MDC scoffs at police search for terrorist training bases in SA
By Tichaona Sibanda
18 May 2007
18 MDC activists facing allegations of petrol bombings have been denied bail again because the state has sent police officers to South Africa to search and locate their alleged training bases.
The MDC has however scoffed at the searches saying it is a plot by the government aimed at demonising the party. The first MDC activist to be falsely charged under the terrorism Act in 2001 said government is using the same tactics against those detained, to destabilise party structures.
Solomon Chikohwero, who was arrested and charged with bombing MDC offices near the Fife Avenue shopping complex, said intelligence services went to great lengths to fabricate evidence against him.
‘I see a lot of similarities between my case and that of Ian Makone, Paul Madzore and other activists. A police officer based at Morris depot bombed our party offices and blamed it all on me. The policeman even said he got the explosives from me,’ Chikohwero said.
For the next few months Chikohwero was severely tortured in detention and was accused of recruiting serving soldiers to join an MDC terror group. A news clip featuring soldiers confessing to being recruited by Chikohwero was used as part of evidence against him.
‘The government has the resources to build a fictitious crime against you. They will also interrogate you to a point where you tell them things you did not do, believe you me, you tell them anything just to escape the beatings. But these are all diversionary tactics from problems affecting the country,’ he said.

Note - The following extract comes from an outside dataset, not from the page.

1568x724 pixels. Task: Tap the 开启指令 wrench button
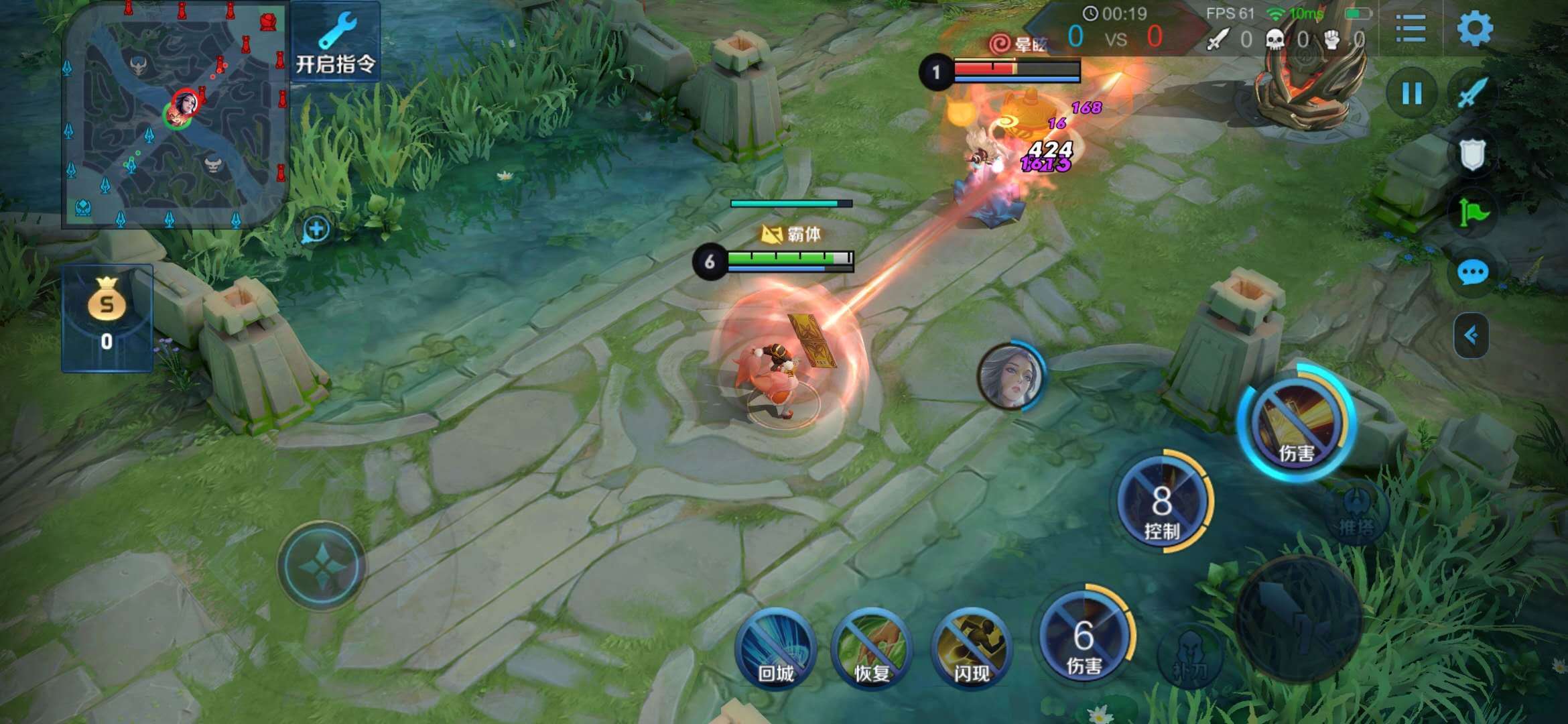pos(335,42)
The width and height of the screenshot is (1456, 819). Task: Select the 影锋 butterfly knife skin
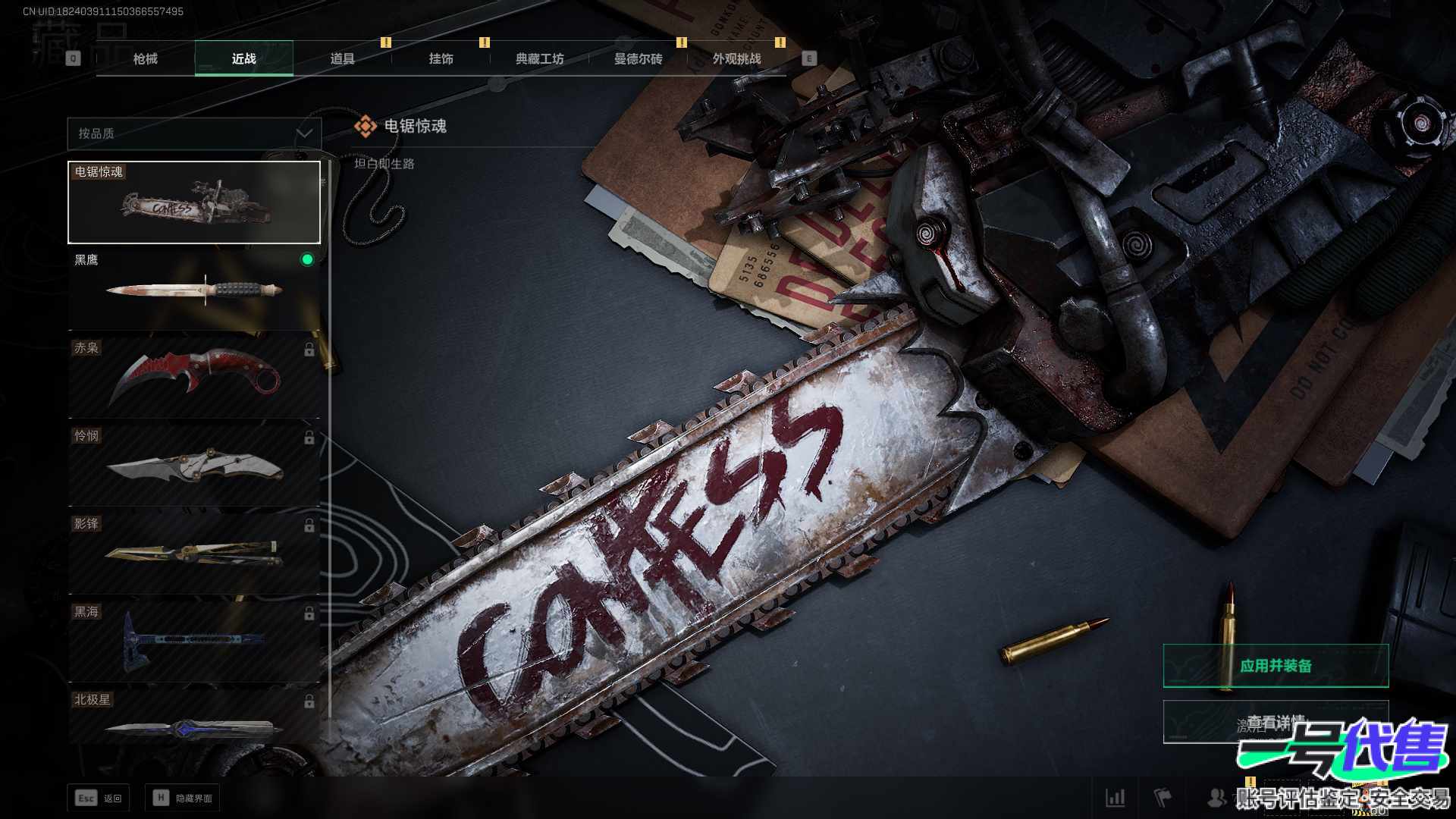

Chikohwero said government was using the same methods against his incarcerated colleagues in Harare. The police said on Thursday it had dispatched 16 police officers to South Africa to search and locate places where opposition party youths were allegedly trained to carry out terrorist activities.
Two officials from the Attorney General’s office told High Court Judge Yunus Omerjee during a bail hearing for the 18 MDC activists that the state could not proceed with the case as its officers were still in South Africa investigating. The state is accusing the activists of receiving terrorist training in South Africa and blamed them for a spate of petrol bomb attacks on state institutions in March. The activists have been in remand prison ever since, and deny all the charges.